> **Stored records**:
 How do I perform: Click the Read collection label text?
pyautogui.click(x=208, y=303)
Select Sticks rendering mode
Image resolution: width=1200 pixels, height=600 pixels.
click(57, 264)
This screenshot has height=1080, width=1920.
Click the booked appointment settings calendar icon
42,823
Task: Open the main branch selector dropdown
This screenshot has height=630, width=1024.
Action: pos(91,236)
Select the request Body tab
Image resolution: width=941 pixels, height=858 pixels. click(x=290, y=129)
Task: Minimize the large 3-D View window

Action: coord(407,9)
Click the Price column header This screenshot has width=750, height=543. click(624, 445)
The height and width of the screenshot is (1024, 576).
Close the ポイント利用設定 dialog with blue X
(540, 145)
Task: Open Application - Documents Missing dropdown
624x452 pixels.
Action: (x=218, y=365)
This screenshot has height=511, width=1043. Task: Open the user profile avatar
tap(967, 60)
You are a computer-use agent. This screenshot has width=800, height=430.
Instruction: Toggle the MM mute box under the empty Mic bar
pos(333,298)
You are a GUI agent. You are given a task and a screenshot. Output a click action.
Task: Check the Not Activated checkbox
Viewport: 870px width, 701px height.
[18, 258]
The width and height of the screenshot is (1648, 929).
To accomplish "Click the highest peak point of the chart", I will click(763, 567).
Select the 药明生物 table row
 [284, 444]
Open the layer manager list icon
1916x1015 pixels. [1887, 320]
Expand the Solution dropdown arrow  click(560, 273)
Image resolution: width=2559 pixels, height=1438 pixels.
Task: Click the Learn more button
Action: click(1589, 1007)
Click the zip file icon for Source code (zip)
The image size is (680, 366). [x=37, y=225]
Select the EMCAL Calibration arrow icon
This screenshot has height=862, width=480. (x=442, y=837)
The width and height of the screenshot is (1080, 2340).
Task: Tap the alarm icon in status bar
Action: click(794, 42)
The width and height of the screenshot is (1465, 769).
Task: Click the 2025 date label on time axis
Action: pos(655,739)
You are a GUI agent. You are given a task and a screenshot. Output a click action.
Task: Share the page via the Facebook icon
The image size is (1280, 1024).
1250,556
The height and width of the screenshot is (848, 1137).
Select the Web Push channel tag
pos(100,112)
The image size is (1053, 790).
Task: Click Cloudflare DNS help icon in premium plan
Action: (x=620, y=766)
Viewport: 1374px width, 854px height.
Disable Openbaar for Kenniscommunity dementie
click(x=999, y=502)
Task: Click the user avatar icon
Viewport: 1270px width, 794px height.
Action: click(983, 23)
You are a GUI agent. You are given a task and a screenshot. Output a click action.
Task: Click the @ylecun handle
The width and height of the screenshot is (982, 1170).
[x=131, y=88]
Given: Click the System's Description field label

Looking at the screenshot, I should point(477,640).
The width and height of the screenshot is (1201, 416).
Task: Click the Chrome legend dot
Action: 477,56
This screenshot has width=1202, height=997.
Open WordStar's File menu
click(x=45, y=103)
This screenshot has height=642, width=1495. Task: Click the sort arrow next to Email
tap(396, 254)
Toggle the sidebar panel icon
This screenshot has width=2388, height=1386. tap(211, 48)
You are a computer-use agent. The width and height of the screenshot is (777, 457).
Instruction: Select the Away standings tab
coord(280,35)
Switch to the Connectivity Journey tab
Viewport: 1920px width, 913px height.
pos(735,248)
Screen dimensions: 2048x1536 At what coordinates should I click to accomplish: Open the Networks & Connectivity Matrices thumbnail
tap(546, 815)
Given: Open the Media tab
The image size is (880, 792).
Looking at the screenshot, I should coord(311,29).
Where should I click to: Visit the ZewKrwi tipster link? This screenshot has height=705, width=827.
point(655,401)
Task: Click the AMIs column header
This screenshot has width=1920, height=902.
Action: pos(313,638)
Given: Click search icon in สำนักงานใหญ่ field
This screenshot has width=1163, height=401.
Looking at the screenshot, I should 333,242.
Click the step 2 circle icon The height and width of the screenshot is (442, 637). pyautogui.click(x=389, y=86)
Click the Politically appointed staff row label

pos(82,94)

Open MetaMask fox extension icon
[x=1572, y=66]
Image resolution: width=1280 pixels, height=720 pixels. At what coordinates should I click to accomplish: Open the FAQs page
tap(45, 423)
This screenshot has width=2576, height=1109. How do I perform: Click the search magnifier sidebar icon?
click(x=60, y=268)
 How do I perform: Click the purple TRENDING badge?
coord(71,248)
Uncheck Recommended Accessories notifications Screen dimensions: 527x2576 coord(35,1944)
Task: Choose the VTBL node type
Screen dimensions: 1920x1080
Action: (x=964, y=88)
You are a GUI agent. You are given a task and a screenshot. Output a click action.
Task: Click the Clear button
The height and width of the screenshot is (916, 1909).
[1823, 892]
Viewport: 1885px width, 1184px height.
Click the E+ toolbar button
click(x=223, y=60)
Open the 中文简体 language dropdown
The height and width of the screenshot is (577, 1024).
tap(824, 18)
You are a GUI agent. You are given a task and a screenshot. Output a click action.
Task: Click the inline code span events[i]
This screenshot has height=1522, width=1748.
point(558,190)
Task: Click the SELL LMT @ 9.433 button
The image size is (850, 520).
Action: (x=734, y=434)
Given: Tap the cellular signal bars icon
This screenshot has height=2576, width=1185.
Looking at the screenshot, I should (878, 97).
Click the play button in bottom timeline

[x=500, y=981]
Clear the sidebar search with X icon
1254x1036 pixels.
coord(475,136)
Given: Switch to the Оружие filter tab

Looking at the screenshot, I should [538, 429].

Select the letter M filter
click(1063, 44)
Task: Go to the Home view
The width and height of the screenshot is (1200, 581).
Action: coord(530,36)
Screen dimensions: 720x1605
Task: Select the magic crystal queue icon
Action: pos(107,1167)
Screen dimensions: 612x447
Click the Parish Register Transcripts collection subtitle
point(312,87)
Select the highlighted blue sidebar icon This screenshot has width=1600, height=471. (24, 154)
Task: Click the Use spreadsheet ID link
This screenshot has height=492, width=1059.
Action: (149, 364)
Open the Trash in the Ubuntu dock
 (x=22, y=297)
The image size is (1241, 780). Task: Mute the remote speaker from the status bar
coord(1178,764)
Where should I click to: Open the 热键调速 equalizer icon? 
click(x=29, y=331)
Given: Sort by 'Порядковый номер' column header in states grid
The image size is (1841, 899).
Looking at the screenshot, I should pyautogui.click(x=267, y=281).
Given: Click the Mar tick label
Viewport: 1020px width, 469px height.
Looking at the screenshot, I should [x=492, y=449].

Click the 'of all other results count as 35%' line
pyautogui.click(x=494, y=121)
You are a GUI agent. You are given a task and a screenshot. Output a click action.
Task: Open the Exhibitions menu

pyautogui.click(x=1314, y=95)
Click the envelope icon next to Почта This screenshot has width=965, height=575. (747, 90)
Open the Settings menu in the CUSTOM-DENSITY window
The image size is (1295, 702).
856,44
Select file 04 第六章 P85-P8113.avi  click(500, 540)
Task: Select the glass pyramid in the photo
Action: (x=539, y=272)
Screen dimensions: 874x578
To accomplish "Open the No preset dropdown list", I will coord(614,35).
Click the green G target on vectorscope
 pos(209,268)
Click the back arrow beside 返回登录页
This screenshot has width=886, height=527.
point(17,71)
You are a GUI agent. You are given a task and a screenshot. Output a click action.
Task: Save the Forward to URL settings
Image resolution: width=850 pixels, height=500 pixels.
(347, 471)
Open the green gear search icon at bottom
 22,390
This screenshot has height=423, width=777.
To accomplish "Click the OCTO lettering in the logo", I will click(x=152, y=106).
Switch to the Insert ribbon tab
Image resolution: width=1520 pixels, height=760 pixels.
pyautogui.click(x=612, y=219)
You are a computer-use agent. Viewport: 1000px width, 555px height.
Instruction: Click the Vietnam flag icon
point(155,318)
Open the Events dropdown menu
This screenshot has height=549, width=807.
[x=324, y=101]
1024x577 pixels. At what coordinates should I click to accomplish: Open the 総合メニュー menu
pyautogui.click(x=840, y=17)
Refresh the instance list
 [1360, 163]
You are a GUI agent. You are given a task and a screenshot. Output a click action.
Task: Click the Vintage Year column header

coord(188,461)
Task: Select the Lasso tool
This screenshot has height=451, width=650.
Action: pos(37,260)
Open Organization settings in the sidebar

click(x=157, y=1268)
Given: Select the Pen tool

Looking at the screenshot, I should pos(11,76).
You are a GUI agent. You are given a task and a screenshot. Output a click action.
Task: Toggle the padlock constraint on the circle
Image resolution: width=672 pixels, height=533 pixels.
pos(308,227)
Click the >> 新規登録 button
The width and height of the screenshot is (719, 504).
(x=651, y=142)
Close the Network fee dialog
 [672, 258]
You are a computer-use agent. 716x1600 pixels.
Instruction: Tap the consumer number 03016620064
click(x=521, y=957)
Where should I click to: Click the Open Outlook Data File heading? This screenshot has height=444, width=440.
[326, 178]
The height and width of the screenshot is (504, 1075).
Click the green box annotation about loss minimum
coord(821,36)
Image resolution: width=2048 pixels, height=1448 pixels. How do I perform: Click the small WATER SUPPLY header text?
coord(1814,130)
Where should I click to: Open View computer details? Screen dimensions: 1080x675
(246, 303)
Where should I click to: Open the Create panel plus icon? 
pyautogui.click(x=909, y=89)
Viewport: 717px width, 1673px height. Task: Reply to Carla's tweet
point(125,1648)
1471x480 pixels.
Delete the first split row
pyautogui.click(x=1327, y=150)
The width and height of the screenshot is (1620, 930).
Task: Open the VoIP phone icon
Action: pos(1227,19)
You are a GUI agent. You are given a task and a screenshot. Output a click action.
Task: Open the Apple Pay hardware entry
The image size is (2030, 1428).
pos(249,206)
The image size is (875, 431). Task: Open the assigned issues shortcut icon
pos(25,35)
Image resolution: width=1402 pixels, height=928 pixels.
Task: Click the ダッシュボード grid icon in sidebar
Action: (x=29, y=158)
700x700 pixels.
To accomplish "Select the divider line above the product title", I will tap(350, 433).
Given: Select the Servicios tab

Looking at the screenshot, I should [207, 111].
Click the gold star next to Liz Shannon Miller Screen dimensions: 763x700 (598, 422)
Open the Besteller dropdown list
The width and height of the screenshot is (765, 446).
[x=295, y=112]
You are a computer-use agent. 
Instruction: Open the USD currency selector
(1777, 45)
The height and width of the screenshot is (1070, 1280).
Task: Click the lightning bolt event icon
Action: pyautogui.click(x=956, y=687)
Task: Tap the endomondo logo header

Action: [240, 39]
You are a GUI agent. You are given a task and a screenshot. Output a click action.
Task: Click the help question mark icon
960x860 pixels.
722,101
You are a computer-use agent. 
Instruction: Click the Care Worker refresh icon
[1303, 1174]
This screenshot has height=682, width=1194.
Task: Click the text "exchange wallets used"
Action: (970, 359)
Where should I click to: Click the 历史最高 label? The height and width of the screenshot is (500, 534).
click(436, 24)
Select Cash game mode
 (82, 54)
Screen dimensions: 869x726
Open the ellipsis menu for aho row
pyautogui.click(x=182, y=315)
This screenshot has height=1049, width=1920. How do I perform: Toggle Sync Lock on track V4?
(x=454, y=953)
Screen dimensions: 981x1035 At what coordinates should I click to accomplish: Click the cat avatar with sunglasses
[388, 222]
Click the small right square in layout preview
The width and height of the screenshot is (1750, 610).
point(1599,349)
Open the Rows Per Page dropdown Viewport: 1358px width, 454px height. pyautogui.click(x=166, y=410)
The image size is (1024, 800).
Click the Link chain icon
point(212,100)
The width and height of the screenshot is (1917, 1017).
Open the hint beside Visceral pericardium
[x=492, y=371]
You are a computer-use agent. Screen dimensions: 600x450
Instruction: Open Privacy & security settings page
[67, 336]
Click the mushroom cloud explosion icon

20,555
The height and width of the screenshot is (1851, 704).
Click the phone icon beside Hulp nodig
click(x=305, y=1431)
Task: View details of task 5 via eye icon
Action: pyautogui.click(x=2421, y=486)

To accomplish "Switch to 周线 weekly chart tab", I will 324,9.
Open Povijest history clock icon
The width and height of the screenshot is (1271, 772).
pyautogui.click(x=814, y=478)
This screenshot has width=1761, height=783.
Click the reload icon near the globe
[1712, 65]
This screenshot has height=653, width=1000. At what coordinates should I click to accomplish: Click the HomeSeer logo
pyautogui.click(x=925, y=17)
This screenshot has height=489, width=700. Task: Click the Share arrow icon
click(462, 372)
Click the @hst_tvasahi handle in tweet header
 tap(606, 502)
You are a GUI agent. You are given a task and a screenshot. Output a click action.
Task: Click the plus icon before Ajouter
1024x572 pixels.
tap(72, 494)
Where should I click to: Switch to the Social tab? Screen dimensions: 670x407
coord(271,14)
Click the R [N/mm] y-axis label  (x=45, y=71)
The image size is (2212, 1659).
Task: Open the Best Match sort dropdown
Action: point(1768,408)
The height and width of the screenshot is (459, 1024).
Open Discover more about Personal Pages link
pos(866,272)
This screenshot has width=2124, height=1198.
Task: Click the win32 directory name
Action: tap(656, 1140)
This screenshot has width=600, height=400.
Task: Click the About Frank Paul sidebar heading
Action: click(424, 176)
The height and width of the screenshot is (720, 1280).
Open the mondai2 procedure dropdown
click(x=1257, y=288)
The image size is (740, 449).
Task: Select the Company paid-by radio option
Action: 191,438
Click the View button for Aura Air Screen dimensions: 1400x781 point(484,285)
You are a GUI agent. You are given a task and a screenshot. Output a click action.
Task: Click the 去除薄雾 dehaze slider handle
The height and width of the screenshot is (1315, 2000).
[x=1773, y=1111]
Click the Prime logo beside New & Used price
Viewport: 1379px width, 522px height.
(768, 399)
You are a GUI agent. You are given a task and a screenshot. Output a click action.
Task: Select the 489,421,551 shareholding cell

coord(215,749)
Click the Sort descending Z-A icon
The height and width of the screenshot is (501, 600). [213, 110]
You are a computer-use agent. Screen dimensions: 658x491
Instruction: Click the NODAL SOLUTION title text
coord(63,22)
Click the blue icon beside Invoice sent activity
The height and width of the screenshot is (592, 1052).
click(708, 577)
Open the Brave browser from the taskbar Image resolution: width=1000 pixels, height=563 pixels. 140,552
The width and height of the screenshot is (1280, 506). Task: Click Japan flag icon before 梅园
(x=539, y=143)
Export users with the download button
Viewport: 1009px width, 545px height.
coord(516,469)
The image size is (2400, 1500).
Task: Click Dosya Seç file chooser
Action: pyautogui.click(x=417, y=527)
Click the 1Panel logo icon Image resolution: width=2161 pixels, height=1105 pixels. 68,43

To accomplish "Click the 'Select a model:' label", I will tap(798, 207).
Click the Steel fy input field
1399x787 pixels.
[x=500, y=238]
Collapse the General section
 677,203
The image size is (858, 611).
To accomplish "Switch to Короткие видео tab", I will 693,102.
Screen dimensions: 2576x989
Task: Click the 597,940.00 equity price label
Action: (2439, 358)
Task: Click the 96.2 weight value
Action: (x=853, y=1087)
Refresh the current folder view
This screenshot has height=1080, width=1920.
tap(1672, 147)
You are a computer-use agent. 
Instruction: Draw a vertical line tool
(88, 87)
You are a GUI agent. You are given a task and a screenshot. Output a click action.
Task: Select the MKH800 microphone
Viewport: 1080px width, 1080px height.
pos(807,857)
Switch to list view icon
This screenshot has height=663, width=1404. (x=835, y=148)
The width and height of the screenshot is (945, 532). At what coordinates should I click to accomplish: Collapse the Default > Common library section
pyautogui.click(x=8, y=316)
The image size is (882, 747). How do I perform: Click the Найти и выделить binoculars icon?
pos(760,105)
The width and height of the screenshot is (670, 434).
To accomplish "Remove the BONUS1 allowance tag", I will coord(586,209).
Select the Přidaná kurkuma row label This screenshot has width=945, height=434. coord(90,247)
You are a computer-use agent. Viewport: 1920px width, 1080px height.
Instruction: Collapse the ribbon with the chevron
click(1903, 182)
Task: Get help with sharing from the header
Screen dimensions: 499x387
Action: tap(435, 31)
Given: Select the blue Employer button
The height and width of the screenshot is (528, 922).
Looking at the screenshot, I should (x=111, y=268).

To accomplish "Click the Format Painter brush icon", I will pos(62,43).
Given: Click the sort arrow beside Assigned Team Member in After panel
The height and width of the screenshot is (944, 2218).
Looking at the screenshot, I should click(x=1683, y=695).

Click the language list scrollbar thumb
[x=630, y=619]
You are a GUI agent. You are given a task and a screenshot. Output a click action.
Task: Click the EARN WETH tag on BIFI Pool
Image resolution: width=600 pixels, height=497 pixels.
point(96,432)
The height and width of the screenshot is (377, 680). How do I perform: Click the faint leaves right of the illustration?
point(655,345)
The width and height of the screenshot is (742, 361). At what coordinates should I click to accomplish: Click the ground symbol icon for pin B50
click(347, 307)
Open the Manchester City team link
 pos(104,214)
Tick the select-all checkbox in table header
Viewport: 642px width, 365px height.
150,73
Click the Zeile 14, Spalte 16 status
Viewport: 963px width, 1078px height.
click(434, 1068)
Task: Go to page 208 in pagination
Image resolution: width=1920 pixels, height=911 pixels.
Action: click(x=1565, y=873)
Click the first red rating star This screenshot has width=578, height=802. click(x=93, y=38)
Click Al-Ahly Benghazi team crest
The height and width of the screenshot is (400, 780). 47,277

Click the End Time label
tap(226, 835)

> **Work instructions**:
Convert the records above, from the line that contains "The image size is (858, 611)." through the line that contains "Action: tap(435, 31)", inclusive, into a Markdown table with the columns "No." and "Text", numbering each line and leaving out blank lines.

> **Task result**:
| No. | Text |
|---|---|
| 1 | The image size is (858, 611). |
| 2 | To accomplish "Switch to Короткие видео tab", I will 693,102. |
| 3 | Screen dimensions: 2576x989 |
| 4 | Task: Click the 597,940.00 equity price label |
| 5 | Action: (2439, 358) |
| 6 | Task: Click the 96.2 weight value |
| 7 | Action: (x=853, y=1087) |
| 8 | Refresh the current folder view |
| 9 | This screenshot has height=1080, width=1920. |
| 10 | tap(1672, 147) |
| 11 | You are a computer-use agent.  |
| 12 | Instruction: Draw a vertical line tool |
| 13 | (88, 87) |
| 14 | You are a GUI agent. You are given a task and a screenshot. Output a click action. |
| 15 | Task: Select the MKH800 microphone |
| 16 | Viewport: 1080px width, 1080px height. |
| 17 | pos(807,857) |
| 18 | Switch to list view icon |
| 19 | This screenshot has height=663, width=1404. (x=835, y=148) |
| 20 | The width and height of the screenshot is (945, 532). At what coordinates should I click to accomplish: Collapse the Default > Common library section |
| 21 | pyautogui.click(x=8, y=316) |
| 22 | The image size is (882, 747). How do I perform: Click the Найти и выделить binoculars icon? |
| 23 | pos(760,105) |
| 24 | The width and height of the screenshot is (670, 434). |
| 25 | To accomplish "Remove the BONUS1 allowance tag", I will coord(586,209). |
| 26 | Select the Přidaná kurkuma row label This screenshot has width=945, height=434. coord(90,247) |
| 27 | You are a computer-use agent. Viewport: 1920px width, 1080px height. |
| 28 | Instruction: Collapse the ribbon with the chevron |
| 29 | click(1903, 182) |
| 30 | Task: Get help with sharing from the header |
| 31 | Screen dimensions: 499x387 |
| 32 | Action: tap(435, 31) |